A professor of neurological surgery, Morrison conducts studies in which he intentionally inhibits p53. In some studies, he actually eliminates it completely. “When we first started this research, people said, ‘Don’t do that, it will cause cancer,’” he said. “That is not what we are doing.”

Neurons continue to die in subjects up to three weeks after a brain injury, such as a stroke, Morrison explains. By mimicking the chemical environment that exists after a brain injury, Morrison discovered that when p53 is absent, these neurons do not die. Somehow, via a very complex network of intracellular chemical interactions, p53 initiates cell suicide.

Richard Morrison Photo by Gavin Sisk

Morrison will discuss his research in detail in a Science in Medicine Lecture titled, “Brain Drain: Preventing Neuronal Cell Loss Through an Understanding of Cell Death Signaling Pathways,” on Thursday, April 6, from noon to 1 p.m. in room T-625 of the Health Sciences Center.

When a person experiences a brain injury, damaged or dying neurons release an excitatory amino acid called glutamate. Excessive exposure to glutamate overexcites neurons. The DNA in the nucleus of an overexcited neuron can become damaged. When this damage is too severe for the cell to repair itself, it dies. This is the process p53 is thought to regulate.

In a study that has been accepted for publication in the Journal of Cell Biology, Morrison describes part of the mechanism. When the neuron is exposed to elevated levels of glutamate, a protein called Bax in the cytoplasm of the cell also increases. Using fluorescent microscopy to “mark” Bax, Morrison observed that under such conditions, Bax actually moves within the cytoplasm of the cell and attaches to the mitochondria.

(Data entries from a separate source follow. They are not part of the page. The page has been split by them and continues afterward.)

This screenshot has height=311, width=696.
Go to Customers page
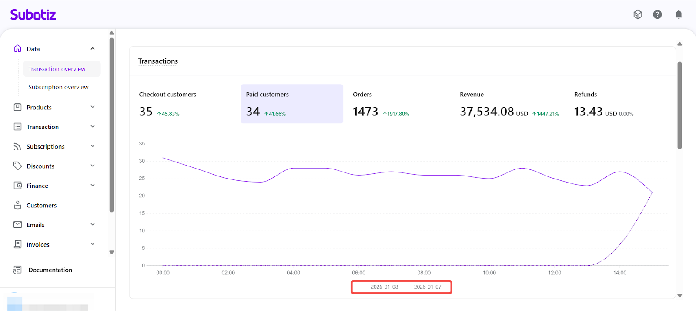[41, 205]
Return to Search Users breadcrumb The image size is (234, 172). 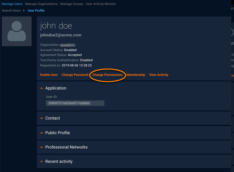[x=11, y=10]
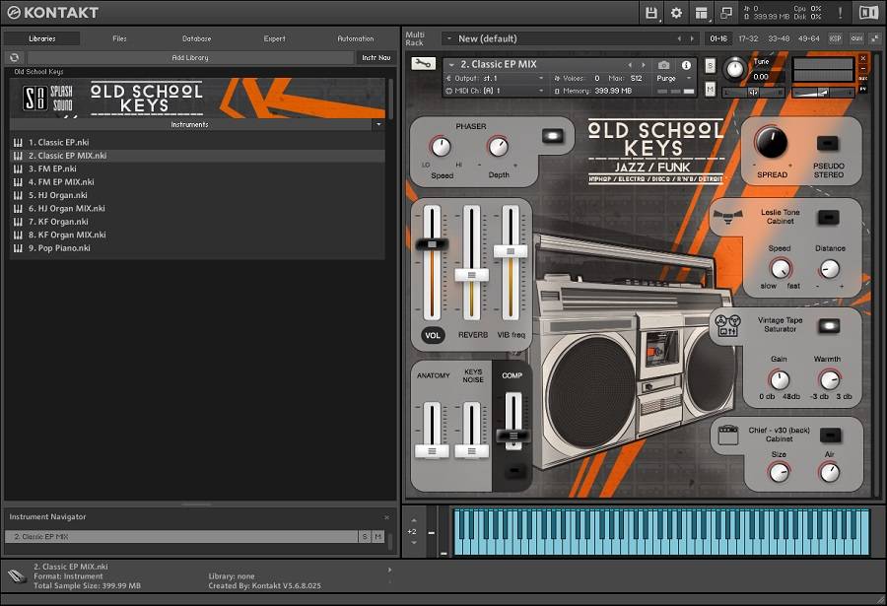Toggle the Vintage Tape Saturator switch
Screen dimensions: 887x606
click(829, 326)
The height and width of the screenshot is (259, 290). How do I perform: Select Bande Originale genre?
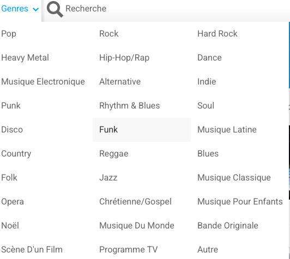(x=228, y=226)
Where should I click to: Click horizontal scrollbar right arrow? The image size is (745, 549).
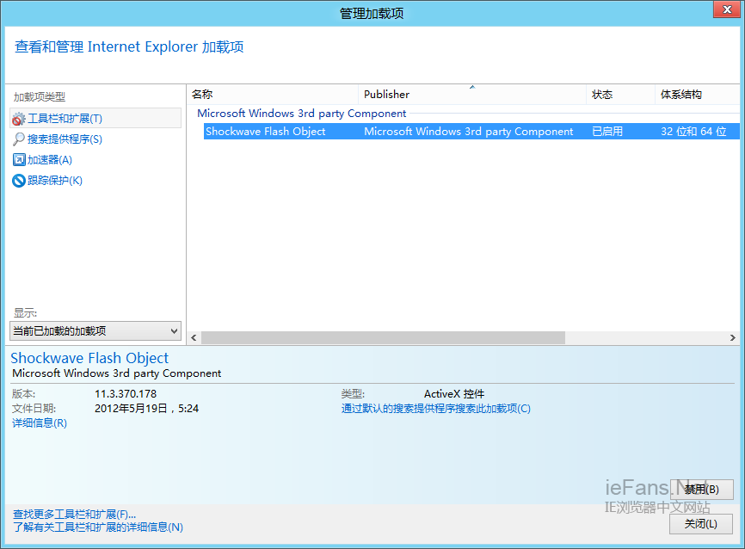click(x=732, y=338)
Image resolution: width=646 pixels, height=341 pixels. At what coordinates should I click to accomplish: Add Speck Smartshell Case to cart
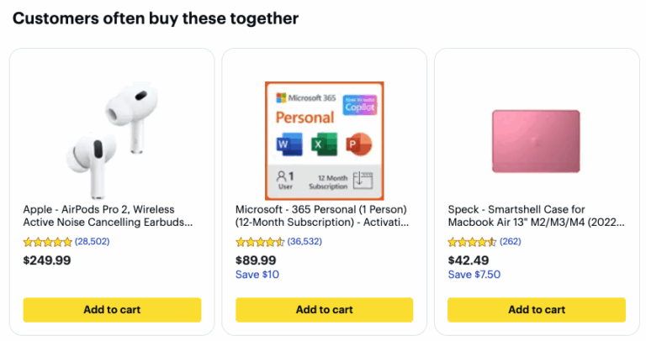[537, 309]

There, the protein appears to block an important step in the cell’s ability to maintain energy levels and survive.

The mechanism only occurs in the presence of p53, Morrison explains. This suggests that Bax is one of the players “downstream” from p53 involved in abnormal cell death. In other words, p53 is signaling Bax to kill the cell.

The same mechanism may be triggered in neurons over years in Alzheimer’s patients, Morrison suggests. “We may be working with divergent initiators of damage, but there may be common mediators in the middle and at the end of the cell death process. That’s part of what we’re trying to figure out,” he said.

Ultimately, Morrison and colleagues want to find a way to intervene in this “brain drain” and restore cognitive or motor function in Alzheimer’s patients or people who have experienced brain injury. If researchers can inhibit one of the steps in the process for several weeks after brain injury, perhaps they can save the patient’s neurons.

Some studies suggest that neuroregeneration - actively initiating the growth of neurons in the brain - is possible. But by and large, Morrison believes, researchers are better off trying to prevent these cells from dying in the first place.

Many more steps in cell death will need to be understood. Which step along the way do they need to stop? The key is to find a way to prevent p53 from initiating death in neurons that still allows the gene to continue to recognize and initiate the death of cancerous cells. Another question is, if researchers intervene in cell death and manage to keep damaged neurons alive, how well will they work?

“The cells that remain will need to be functionally viable as well as physically present,” Morrison said.

Morrison received a Ph.D. in anatomy in 1982 from the University of California, Los Angeles. He joined the UW in 1994 as an associate professor of neurological surgery. ¶

Will Morton